Женя брезгливо покосилась на тѣло тети Нади. Она заставила себя подойдти къ нему и стояла и крестилась надъ нимъ.
— Прости меня, тетя. Ты у Господа, ты все видишь!.. Прости меня!.. Не могу больше… Не могу…
Язычекъ пламени въ лампѣ заколебался и заиграли по стѣнѣ страшныя тѣни. Копоть стала гуше. Сильнѣе завоняло керосиномъ. Лампа, начадѣвъ, погасла. Непроницаемый мракъ и холодъ смерти стали въ горницѣ. Женя торопливо перекрестилась и опрометью выскочила изъ хаты на хуторскую улицу.
Сомкнувшаяся за нею тишина была страшнѣе самаго сильнаго грома.
XVII
По хутору скользили женскiя тѣни. Гдѣ то брякнуло о дерево глиняное лукошко, звякнула жестяная посудина. Какiя-то дѣти съ плачемъ обогнали Женю. Женѣ чудились чавкающiя губы и зубы впивающiеся въ
Она слышала женскiе, бабьи голоса:
— Ить и то — дѣтей жалко… Что-же помирать что-ли дѣтям-то?

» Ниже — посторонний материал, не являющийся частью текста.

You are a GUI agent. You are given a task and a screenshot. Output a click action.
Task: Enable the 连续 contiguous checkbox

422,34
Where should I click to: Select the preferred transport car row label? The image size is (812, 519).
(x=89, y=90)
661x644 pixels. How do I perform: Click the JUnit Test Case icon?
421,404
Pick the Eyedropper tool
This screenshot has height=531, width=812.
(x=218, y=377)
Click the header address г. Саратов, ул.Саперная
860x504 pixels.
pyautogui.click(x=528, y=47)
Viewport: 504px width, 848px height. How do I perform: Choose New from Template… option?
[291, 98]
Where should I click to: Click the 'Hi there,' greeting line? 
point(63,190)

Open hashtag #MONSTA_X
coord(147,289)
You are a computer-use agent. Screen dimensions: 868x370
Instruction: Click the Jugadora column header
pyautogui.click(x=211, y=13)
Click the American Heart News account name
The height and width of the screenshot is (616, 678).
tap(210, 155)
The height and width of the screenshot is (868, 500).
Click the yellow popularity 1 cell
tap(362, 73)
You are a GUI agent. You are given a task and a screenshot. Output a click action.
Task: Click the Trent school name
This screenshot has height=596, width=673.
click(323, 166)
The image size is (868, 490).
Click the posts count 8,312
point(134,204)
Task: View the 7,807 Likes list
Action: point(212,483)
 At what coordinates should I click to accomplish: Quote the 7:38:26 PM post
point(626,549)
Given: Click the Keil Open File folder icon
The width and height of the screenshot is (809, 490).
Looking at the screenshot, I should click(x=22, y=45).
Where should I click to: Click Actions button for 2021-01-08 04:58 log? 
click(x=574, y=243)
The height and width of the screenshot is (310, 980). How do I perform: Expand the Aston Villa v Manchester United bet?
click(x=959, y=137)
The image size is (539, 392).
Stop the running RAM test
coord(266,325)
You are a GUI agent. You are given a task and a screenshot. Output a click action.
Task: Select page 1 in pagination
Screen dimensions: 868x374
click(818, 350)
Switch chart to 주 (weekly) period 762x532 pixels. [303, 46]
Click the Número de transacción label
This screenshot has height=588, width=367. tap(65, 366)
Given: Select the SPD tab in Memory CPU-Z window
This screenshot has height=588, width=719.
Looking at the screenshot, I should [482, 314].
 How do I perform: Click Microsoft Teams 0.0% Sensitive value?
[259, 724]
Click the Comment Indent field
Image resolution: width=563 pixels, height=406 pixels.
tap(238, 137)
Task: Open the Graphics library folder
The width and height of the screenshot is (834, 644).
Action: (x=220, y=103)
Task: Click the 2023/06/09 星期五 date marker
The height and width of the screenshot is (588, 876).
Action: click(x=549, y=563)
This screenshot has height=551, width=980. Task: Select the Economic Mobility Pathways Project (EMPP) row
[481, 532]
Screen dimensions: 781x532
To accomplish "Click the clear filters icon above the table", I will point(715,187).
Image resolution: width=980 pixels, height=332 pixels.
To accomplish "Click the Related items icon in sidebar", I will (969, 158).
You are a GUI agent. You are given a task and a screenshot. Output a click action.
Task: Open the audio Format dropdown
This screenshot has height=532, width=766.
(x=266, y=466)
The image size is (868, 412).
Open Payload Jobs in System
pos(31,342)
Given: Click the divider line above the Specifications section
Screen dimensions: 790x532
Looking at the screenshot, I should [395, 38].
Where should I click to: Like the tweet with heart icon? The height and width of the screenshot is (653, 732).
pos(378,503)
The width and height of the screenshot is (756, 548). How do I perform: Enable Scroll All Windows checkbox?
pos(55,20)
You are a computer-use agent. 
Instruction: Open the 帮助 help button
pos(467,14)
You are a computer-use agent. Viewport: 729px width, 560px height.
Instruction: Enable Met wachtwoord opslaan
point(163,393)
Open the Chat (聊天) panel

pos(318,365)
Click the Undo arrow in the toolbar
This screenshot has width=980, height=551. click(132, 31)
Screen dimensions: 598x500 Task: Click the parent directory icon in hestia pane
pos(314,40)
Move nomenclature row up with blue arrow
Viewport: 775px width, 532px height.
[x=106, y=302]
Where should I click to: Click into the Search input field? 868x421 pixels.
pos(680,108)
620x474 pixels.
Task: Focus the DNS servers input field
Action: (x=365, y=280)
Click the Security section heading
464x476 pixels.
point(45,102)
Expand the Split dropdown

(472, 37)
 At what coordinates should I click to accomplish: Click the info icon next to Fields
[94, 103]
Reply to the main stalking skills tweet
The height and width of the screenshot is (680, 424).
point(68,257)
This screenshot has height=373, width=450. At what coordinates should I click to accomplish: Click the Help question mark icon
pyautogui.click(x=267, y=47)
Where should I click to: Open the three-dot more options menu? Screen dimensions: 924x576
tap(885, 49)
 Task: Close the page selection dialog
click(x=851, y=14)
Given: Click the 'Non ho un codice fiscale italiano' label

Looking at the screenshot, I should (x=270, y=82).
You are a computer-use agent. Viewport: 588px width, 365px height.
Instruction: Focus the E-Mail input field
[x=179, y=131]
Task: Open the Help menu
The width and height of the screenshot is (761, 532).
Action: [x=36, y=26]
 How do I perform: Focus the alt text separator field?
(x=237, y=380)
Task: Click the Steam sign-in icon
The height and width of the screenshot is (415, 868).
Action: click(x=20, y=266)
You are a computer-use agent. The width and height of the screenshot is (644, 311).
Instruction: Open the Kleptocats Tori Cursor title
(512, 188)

— Пусть ребятки хотя вдосталь покушаютъ, — говорилъ кто-то за высокимъ плетневымъ заборомъ. Ему отвѣчалъ чей-то мрачный голосъ:
— Все одно, такъ-ли этакъ-ли помиратъ приходится, зачиво поганиться?
— Богъ по нуждѣ нашей проститъ.
— Нѣту вовсе Бога, коли такое на православной землѣ дѣется.
Голоса казались сонными, не людскими, точно все это снилось Женѣ.
Громадные лопухи и цѣлыя заросли крапивы стѣною стояли за плетнями брошенныхъ куреней. Когда Женя проходила мимо погоста, душенъ и мерзокъ былъ запахъ мертвечины.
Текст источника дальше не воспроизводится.